Architecture

_images/architecture.svg

Client code (Python)

This is what most end users of the library see most of the time. This code is a set of thin frontend wrappers providing a conveniently usable frontend for researchers to use. It is written in Python so that it can be conveniently read by most researchers, but serves only to interface with some Python-side libraries (netCDF4, PyVista, …) and to delegate calls to the C++ interface library.
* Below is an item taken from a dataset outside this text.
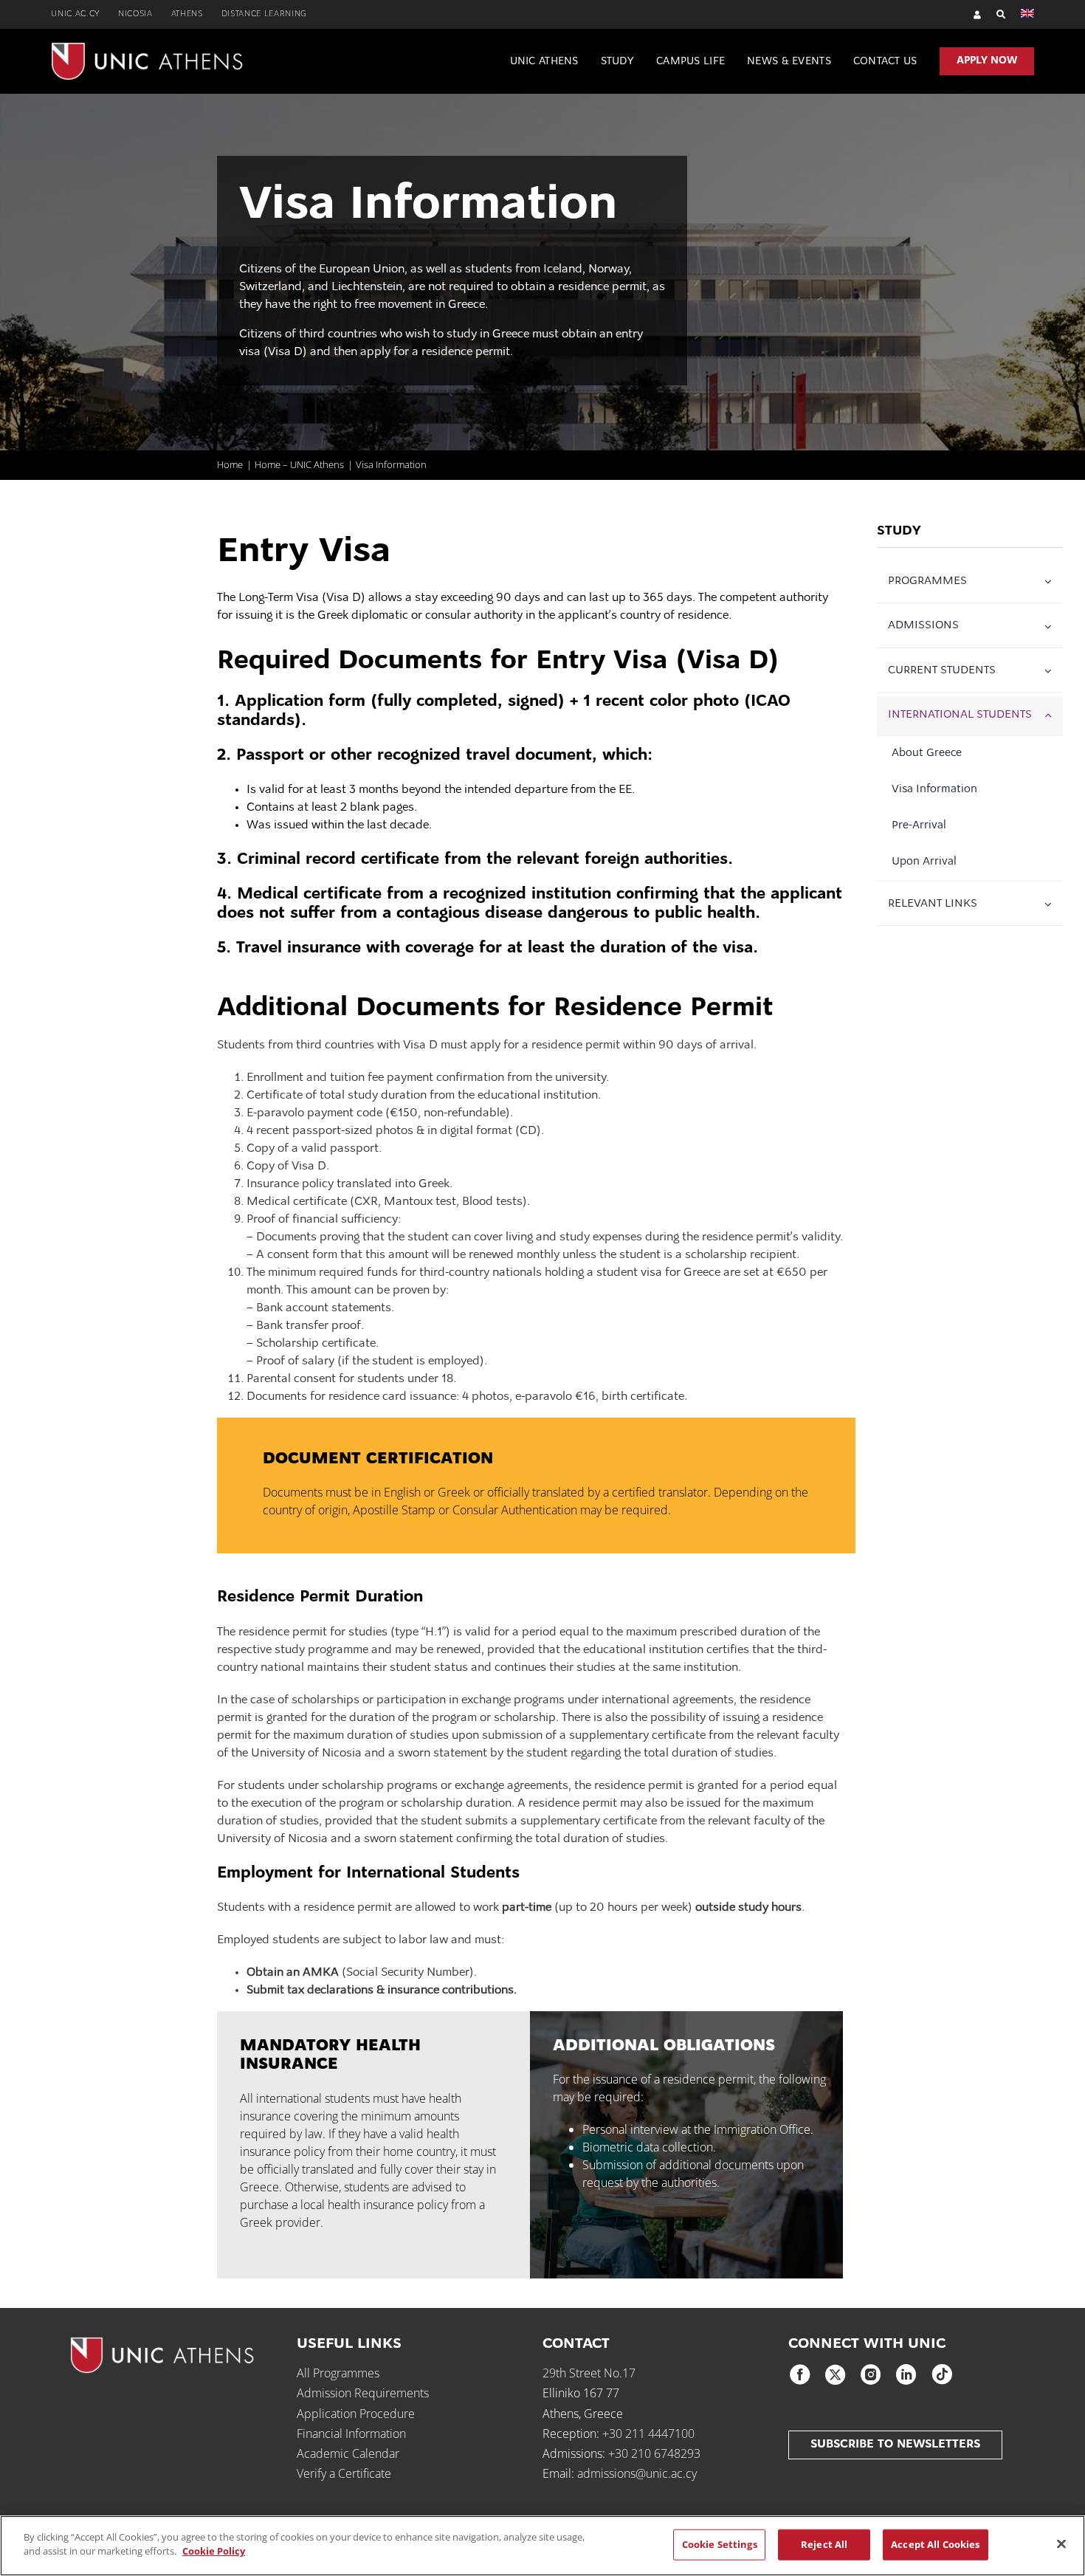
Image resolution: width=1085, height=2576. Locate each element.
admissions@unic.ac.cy (637, 2473)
Python / C++ interface (C++)

The majority of the FusionSC toolkit is written in C++, both for its superior performance and the stricter nature of ahead of time static compilation. The python interface library performs important tasks for tying these two worlds together:

  • Binding of C++ classes, methods, and functions: There are a substantial number of classes - most importantly Cap’n’proto root types - that need to be exposed as Python counterparts. These are exposed to the python- side code using pybind11 via the fusionsc.native C extension that is then imported on the python side.
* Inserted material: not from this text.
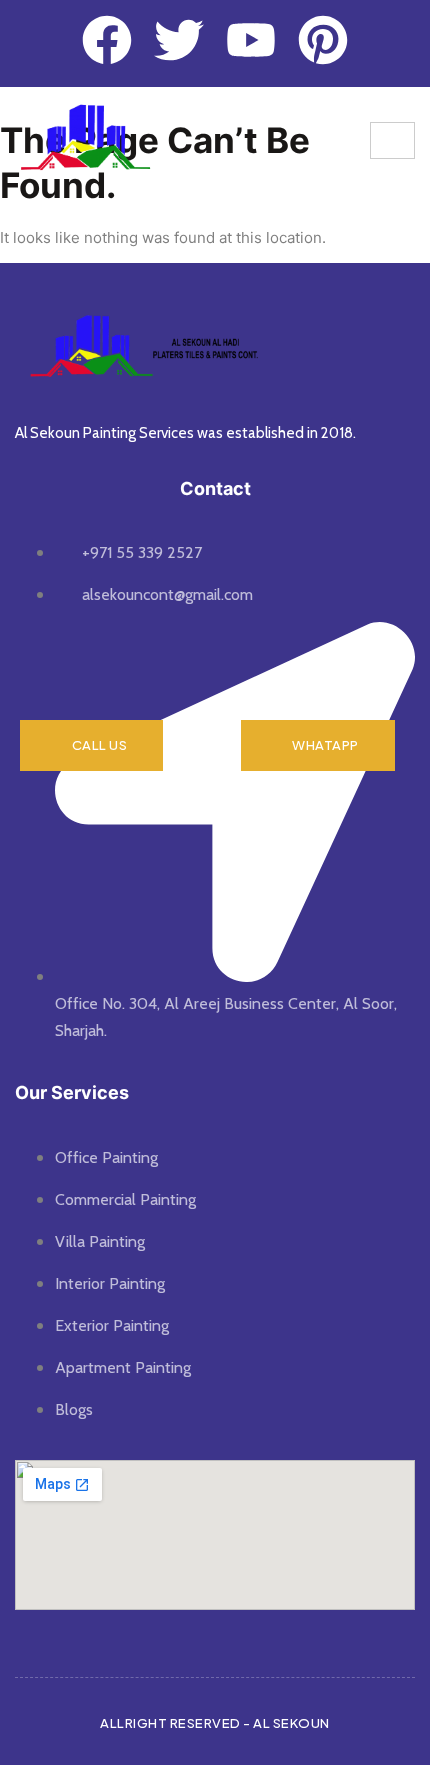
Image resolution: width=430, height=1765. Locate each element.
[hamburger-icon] (392, 140)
  • Exposure of the service interface: While there are important statically compiled components, operation of the FusionSC library revolves around the usage of Cap’n’proto objects making up the majority of the service interface. A large portion of the library is dedicated to the dynamic generation of python types from Cap’n’proto schemas that can be used to access the structured data embedded in Cap’n’proto messages and to call methods on capabilities. The generated interfaces are exposed in the module fusionsc.service.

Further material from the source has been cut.